··· TEXTO PRINCIPAL

Pero ahora no me interesa el factor hereditario. Voy a reflexionar sobre cómo la disposición vital optimista se relaciona con las características de nuestra sociedad, de nuestro mundo; sobre qué es el pensamiento positivo.

El positivismo o filosofía positiva es una teoría sociológica creada por uno de los padres de la sociología, Augusto Comte (1798-1857) y desarrollada posteriormente por el inglés Herbert Spencer (1820-1903). Para no caer en divagaciones, centraré brevemente cuáles son algunas de sus características: Consideran que el único conocimiento auténtico es el conocimiento científico. Afirman que no es posible alcanzar un conocimiento de realidades que estén más allá de lo dado, de lo positivo, y que el único método para conocer es el de las ciencias naturales, especialmente la física. Consideran, pues, al ser humano exclusivamente desde el punto de vista objetivo, es decir, como un dato empírico, como objetos, sin tener en cuenta su dimensión subjetiva.

······
··· DATOS DE ORIGEN

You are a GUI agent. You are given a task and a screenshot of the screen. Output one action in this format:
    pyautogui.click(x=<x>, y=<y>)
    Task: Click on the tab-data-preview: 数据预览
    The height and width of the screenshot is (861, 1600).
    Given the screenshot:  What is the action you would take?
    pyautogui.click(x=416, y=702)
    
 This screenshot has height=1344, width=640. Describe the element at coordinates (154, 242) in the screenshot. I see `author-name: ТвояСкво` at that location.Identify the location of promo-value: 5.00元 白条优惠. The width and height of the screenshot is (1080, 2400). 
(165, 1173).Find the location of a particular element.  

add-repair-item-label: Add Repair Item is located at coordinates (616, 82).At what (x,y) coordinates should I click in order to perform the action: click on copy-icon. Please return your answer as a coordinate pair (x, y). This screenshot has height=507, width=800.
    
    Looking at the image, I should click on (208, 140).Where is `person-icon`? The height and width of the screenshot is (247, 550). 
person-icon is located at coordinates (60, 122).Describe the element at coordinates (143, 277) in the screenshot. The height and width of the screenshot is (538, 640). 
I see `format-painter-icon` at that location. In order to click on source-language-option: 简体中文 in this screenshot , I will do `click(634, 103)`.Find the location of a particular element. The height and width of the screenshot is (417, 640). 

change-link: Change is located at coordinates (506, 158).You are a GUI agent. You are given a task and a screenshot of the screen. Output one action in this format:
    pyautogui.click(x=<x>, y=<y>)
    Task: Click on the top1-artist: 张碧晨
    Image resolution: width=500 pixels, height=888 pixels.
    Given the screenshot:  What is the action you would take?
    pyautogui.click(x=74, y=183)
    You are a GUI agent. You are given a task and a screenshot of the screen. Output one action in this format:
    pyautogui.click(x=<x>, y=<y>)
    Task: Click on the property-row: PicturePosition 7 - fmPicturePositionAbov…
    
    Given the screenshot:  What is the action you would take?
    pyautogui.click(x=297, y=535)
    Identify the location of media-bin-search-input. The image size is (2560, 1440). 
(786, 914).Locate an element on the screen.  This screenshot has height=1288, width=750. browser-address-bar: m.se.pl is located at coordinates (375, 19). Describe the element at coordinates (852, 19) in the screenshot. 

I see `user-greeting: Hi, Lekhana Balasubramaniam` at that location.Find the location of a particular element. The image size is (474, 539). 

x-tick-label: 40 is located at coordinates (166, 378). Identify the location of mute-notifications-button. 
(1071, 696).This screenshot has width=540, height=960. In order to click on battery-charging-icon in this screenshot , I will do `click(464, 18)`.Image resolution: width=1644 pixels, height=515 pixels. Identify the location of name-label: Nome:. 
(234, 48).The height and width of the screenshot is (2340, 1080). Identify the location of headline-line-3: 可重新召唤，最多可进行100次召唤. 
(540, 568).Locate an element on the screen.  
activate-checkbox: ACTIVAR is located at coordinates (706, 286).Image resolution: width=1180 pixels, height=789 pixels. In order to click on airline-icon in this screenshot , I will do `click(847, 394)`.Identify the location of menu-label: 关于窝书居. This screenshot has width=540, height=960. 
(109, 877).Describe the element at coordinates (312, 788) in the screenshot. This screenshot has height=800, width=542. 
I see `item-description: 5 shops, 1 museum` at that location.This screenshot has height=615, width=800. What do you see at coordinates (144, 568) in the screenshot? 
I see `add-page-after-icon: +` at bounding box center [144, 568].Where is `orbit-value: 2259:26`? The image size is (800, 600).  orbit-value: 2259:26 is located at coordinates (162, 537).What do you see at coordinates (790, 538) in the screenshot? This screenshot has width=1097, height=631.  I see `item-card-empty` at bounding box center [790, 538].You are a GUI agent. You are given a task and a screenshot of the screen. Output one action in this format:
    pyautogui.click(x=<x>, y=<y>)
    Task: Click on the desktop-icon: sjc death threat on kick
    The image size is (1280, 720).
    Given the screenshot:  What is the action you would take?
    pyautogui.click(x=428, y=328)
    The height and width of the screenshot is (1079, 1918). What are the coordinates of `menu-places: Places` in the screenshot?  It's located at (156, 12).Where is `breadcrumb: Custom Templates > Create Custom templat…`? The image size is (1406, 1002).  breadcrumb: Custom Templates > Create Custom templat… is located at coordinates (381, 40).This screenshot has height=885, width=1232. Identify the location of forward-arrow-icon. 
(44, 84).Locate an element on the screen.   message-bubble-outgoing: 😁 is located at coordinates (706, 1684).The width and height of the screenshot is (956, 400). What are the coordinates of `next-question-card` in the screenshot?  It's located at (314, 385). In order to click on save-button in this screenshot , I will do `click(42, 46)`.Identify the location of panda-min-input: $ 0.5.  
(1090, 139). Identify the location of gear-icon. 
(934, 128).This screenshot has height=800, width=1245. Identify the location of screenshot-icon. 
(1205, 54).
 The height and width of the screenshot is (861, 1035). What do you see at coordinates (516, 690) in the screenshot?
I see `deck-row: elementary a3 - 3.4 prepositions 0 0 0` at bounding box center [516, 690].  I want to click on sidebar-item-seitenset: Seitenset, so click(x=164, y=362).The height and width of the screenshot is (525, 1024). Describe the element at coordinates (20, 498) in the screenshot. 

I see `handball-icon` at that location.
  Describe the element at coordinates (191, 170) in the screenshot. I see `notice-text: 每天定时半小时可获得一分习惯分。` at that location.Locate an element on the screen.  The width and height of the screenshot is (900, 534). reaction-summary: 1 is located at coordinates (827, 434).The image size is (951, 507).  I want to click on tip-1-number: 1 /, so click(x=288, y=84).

······

> **CONSIGNA**: Continúa el texto sobre el pensamiento positivo a partir de su última oración.

> **RESPUESTA**:
Comte consideraba que la sociedad debe estar estructurada de forma piramidal, con un reparto jerarquizado de funciones; la cúspide de la pirámide debe estar ocupada por los técnicos y los científicos. Herbert Spencer, aplicando a la vida social el evolucionismo darwinista, sostuvo que en la sociedad se produce la pervivencia del más fuerte: unos son fuertes, otros débiles, y esto es ley sagrada, sin que podamos oponernos a ello, sin alternativa posible. La “selección natural” es un mecanismo implacable y cualquier intento de limitarlo, venido de los poderes públicos es innecesario, inútil e inconveniente.

Para ser breve, indicar que esta teoría social, el positivismo, se ha reformulado en los últimos tiempos con el término “Pensamiento único” acuñado por Ignacio Ramonet en 1995, en un editorial de Le Monde Diplomatique. Según éste, los rasgos del “pensamiento único”, positivo, son la preeminencia de la instancia económica sobre la política y la consideración del mercado como el único medio para una asignación eficaz de los recursos. Es decir, reducción de la intervención del Estado, de la política, y fomento de la competitividad, según la fórmula: “Menos Estado, más Mercado”.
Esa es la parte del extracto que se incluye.